I have been thinking about this a lot and have come to the conclusion that what we at first perceived as a problem in the education of our eastern schools, is probably more a problem that started right here at home. Morgan is our brilliant student. That reeks of favoritism, spelled out in bold print like that, but it has always been a known fact in our house. She, like most first children, is a self-starter, an independent worker and has always found every grade she's been in far below her capability. She does not struggle with any area of school and has made this major move - at least in the education department - seamlessly. We knew early on that Owen had to be pushed, that he just couldn't seem to focus and didn't take his assignments seriously. So we accepted that. Over the years we allowed him (not without a struggle) to do the minimum and to get away with as little output as possible, always explaining it away as him not caring and his teacher not being firm enough with him. The day he came home from grade 4 here and we realized he was WAY behind in almost every subject, I seriously regretted moving at all. They were "reviewing" their multiplication tables, while Owen had no idea what they were. They had a "reminder quiz" on the capitals of all the provinces of Canada, poor Owen didn't even know a quarter of the provinces themselves. To top it off, the kids here have had core french every day since Pre K, while Owen didn't even know how to say hello in that language.

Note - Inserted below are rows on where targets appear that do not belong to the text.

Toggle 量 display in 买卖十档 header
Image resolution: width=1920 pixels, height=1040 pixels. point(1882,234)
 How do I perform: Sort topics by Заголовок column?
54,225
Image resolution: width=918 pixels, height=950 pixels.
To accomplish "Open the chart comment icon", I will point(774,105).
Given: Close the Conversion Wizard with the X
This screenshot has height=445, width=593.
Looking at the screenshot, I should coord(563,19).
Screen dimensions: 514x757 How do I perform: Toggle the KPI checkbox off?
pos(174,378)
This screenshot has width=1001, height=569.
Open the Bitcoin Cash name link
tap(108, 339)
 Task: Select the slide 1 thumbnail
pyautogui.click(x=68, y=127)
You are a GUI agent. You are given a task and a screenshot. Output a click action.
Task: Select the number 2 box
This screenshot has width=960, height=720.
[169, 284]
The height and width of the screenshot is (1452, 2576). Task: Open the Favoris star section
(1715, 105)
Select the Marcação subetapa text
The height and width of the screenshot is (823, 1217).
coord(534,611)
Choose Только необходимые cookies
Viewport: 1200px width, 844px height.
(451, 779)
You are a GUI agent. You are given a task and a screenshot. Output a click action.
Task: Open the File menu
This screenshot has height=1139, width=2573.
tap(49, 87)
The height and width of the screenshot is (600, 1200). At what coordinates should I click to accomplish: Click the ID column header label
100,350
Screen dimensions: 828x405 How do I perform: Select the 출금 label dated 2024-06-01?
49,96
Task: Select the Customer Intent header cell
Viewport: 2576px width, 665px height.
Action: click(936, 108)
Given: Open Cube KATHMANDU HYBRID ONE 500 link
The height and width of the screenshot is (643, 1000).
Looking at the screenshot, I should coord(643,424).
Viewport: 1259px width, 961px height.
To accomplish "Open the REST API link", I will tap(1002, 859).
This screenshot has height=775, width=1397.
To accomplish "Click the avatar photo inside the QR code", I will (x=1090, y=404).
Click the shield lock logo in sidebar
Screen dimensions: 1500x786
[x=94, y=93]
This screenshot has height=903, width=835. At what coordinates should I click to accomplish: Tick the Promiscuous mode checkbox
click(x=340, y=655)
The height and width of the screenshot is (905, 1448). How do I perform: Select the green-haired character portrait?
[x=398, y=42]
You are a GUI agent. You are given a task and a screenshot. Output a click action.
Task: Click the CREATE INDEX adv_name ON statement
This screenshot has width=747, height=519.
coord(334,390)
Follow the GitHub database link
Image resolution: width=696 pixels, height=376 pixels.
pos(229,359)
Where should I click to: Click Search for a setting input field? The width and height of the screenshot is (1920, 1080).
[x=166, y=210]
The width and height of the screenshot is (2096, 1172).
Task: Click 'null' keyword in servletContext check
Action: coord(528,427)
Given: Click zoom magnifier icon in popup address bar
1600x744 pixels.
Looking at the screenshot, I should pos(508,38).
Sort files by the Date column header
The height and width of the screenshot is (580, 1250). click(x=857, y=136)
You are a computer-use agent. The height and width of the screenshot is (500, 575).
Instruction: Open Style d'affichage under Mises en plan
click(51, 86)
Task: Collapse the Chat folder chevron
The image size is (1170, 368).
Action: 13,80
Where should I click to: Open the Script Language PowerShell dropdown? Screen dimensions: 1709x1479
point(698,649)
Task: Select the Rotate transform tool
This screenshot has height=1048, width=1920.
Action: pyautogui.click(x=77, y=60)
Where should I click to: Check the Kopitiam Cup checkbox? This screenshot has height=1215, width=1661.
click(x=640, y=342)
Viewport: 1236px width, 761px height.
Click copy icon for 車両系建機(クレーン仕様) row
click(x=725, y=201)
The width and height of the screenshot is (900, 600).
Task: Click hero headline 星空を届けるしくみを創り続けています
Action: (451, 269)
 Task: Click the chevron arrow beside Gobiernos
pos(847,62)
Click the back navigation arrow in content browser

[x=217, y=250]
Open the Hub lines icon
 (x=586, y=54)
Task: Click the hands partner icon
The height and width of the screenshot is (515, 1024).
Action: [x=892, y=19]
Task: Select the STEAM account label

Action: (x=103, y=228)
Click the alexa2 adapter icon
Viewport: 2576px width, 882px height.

So we did the only thing we knew how to do: we printed out a chart of the times tables and had him spend an hour each day studying them. Steven created a dice game with him to make the quizzing fun and I showed him the tricks I always used to remember the names and locations of the provinces and their capitals. We both began speaking french to him and printing off lists of vocabulary words to ask him each day. And then a crazy thing happened: he learned. In a move no one expected, Owen rose to the occasion and began memorizing and understanding faster than we ever imagined he could. There were some bumps in the road, yes of course, and some tears, but the progress is remarkable. I realized the root issue when I asked him one day during his homework why he was crying. The answer wasn't "its too hard" or "I don't understand this", but instead, "this isn't fair." He truly believed that it was not fair that we expected him to work and I instantly knew how we had failed him: we had over looked the needs of our middle child. Again. We said we wouldn't, we knew he needed that extra push to get motivated, but it happened anyway.

So what started out two weeks ago as a potentially stressful catch-up year for our son with hours and hours of homework every night, has quickly become a blessing in disguise. I feel like only now are we really seeing Owen's potential and appreciating just how intelligent he is. I feel like we have been trying so hard to not overlook Owen physically all these years, that we have over looked the details and have missed so much. I am very grateful that we are seeing this whole new side of our precious son, he has perked up so much in the past few weeks and I must say I will never tire of that look of pride he gets on his beautiful face when he realizes he has understood and remembered something new.

As for Owen, he is loving this. Not only is this opening up a whole new world for him, but this is the answer to his personal prayers. You guessed it: he has Mommy and Daddy all to himself for an hour of homework every night.

And let me tell you, it has quickly become my favorite hour of the day.